TEXT SECTION Start Marker

What is fascinating about this article, which began with a discussion of Sarah Palin, is that it was published in March of this year, and not before the US election. It’s even more puzzling when you get to read such gems as “The U.S. voter from the Midwest or Deep South must realize his or her decision has global implications and act accordingly.” Which evidently applies only to regions of the US where Republicans happen to be popular. Only they must be reminded of American obligations on the world stage; I wonder why.
That’s perhaps what annoyed me most about the last US election — this idea that there is a date with history that must not be missed. I might despise Republicans, but one should have had the option of voting for them without being labeled an idiot, or worse, a racist. Apparently it’s fine for a black Obama supporter to say that blacks must rally around him; I wonder if “Whites! Vote McCain!” would have gone over just as well. Ultimately, it’s just the usual pressure that takes away from the democratic nature of the exercise. If you want to vote Republican, you should have the right to do so without having to wear a brown paper bag (and please, no “don’t you usually wear those pointy white hoods anyway?”).
about 11 months ago
@JuJitSu
I’m reading under the “Vote by Education and Race” category, I think. Besides, in either category, it’s remarkable just how much of a deparity of votes there is between black and white.

TEXT SECTION End Marker

→ EXERCISE PROMPT: Revise the passage about the US election by reproducing it between "about 11 months" and "black and white.", inclusive, with "category" replaced by "heading".

RECORDS PROVIDED Start Marker

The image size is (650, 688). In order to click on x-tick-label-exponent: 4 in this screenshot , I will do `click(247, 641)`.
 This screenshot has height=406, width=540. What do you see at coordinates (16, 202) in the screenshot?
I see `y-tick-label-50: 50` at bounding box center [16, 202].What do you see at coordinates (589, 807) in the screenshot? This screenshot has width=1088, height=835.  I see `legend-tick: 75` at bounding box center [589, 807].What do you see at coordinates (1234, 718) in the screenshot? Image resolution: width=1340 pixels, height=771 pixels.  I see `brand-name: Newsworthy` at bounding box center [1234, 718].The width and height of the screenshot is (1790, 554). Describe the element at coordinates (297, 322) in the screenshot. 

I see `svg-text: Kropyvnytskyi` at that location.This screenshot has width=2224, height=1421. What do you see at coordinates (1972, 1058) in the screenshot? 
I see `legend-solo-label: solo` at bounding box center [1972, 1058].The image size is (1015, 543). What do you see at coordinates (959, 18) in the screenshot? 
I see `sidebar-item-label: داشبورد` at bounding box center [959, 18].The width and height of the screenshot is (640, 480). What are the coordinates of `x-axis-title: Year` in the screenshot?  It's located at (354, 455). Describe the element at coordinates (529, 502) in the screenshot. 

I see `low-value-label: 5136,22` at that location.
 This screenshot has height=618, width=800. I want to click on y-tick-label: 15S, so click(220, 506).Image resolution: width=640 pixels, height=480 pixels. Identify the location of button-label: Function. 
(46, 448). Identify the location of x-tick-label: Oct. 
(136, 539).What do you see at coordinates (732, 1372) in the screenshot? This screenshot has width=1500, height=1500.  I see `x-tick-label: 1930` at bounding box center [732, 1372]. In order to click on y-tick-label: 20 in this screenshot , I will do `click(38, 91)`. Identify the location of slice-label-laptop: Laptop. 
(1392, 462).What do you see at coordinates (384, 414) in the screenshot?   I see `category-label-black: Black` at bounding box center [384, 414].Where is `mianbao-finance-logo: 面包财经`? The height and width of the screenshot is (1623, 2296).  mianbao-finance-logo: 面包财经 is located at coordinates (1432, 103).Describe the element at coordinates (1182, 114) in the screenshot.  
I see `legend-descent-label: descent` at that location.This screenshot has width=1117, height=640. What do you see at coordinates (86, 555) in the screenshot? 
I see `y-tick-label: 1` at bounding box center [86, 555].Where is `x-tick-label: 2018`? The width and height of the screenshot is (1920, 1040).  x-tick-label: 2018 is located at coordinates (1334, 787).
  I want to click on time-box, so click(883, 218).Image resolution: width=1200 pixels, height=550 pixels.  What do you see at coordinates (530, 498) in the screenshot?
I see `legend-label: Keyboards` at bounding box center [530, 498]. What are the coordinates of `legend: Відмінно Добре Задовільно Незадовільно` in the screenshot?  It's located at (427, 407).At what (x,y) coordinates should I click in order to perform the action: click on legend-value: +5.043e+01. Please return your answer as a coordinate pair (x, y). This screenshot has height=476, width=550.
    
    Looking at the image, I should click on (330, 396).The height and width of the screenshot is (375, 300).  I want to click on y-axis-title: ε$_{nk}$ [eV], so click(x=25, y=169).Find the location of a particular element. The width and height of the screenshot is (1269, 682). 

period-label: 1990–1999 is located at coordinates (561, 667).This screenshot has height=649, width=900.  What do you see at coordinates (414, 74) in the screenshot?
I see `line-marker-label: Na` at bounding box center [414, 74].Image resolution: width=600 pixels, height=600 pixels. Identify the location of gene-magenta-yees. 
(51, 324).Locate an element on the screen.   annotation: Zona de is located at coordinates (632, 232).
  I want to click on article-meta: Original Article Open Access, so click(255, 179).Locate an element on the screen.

RECORDS PROVIDED End Marker

→ SOLUTION TO THE EXERCISE:
about 11 months ago
@JuJitSu
I’m reading under the “Vote by Education and Race” heading, I think. Besides, in either heading, it’s remarkable just how much of a deparity of votes there is between black and white.